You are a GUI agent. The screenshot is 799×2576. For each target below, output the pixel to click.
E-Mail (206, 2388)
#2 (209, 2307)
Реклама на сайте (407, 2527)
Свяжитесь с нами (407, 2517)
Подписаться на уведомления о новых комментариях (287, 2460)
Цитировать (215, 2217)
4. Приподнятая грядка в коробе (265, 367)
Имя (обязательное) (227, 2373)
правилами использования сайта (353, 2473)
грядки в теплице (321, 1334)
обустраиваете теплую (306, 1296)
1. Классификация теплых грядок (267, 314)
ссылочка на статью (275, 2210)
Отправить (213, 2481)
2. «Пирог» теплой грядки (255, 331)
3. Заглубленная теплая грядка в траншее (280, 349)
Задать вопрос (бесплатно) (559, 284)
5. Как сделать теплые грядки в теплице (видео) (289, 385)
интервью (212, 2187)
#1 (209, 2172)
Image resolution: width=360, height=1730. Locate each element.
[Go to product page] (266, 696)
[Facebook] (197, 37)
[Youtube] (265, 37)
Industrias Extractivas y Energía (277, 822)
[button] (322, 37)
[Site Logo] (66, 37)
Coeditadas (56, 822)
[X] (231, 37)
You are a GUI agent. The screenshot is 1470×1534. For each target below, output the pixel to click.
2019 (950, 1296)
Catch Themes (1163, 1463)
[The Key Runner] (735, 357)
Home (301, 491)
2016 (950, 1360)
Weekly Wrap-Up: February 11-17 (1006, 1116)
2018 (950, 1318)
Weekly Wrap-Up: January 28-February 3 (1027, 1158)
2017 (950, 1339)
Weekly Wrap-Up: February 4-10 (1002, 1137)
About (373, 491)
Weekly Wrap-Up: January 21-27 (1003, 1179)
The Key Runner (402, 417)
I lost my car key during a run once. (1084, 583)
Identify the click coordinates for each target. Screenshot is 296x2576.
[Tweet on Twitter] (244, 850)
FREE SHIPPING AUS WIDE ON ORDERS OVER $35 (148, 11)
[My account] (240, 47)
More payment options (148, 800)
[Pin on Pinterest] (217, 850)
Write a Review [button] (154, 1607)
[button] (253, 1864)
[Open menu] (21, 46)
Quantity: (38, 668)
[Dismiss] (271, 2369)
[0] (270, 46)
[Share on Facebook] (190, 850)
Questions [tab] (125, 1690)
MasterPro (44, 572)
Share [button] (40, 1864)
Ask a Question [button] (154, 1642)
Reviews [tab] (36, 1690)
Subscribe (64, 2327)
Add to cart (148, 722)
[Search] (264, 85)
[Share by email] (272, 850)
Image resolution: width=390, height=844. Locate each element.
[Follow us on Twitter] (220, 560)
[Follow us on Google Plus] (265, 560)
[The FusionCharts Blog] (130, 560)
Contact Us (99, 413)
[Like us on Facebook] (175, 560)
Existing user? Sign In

### What the task asks
Exactly as it stands, output the whole listing.

### Expected answer
You are a GUI agent. The screenshot is 799×2576. For each target below, output the pixel to click.
E-Mail (206, 2388)
#2 (209, 2307)
Реклама на сайте (407, 2527)
Свяжитесь с нами (407, 2517)
Подписаться на уведомления о новых комментариях (287, 2460)
Цитировать (215, 2217)
4. Приподнятая грядка в коробе (265, 367)
Имя (обязательное) (227, 2373)
правилами использования сайта (353, 2473)
грядки в теплице (321, 1334)
обустраиваете теплую (306, 1296)
1. Классификация теплых грядок (267, 314)
ссылочка на статью (275, 2210)
Отправить (213, 2481)
2. «Пирог» теплой грядки (255, 331)
3. Заглубленная теплая грядка в траншее (280, 349)
Задать вопрос (бесплатно) (559, 284)
5. Как сделать теплые грядки в теплице (видео) (289, 385)
интервью (212, 2187)
#1 (209, 2172)
Image resolution: width=360, height=1730. Locate each element.
[Go to product page] (266, 696)
[Facebook] (197, 37)
[Youtube] (265, 37)
Industrias Extractivas y Energía (277, 822)
[button] (322, 37)
[Site Logo] (66, 37)
Coeditadas (56, 822)
[X] (231, 37)
You are a GUI agent. The screenshot is 1470×1534. For each target below, output the pixel to click.
2019 (950, 1296)
Catch Themes (1163, 1463)
[The Key Runner] (735, 357)
Home (301, 491)
2016 (950, 1360)
Weekly Wrap-Up: February 11-17 (1006, 1116)
2018 (950, 1318)
Weekly Wrap-Up: January 28-February 3 (1027, 1158)
2017 (950, 1339)
Weekly Wrap-Up: February 4-10 (1002, 1137)
About (373, 491)
Weekly Wrap-Up: January 21-27 (1003, 1179)
The Key Runner (402, 417)
I lost my car key during a run once. (1084, 583)
Identify the click coordinates for each target. Screenshot is 296x2576.
[Tweet on Twitter] (244, 850)
FREE SHIPPING AUS WIDE ON ORDERS OVER $35 (148, 11)
[My account] (240, 47)
More payment options (148, 800)
[Pin on Pinterest] (217, 850)
Write a Review [button] (154, 1607)
[button] (253, 1864)
[Open menu] (21, 46)
Quantity: (38, 668)
[Dismiss] (271, 2369)
[0] (270, 46)
[Share on Facebook] (190, 850)
Questions [tab] (125, 1690)
MasterPro (44, 572)
Share [button] (40, 1864)
Ask a Question [button] (154, 1642)
Reviews [tab] (36, 1690)
Subscribe (64, 2327)
Add to cart (148, 722)
[Search] (264, 85)
[Share by email] (272, 850)
Image resolution: width=390, height=844. Locate each element.
[Follow us on Twitter] (220, 560)
[Follow us on Google Plus] (265, 560)
[The FusionCharts Blog] (130, 560)
Contact Us (99, 413)
[Like us on Facebook] (175, 560)
Existing user? Sign In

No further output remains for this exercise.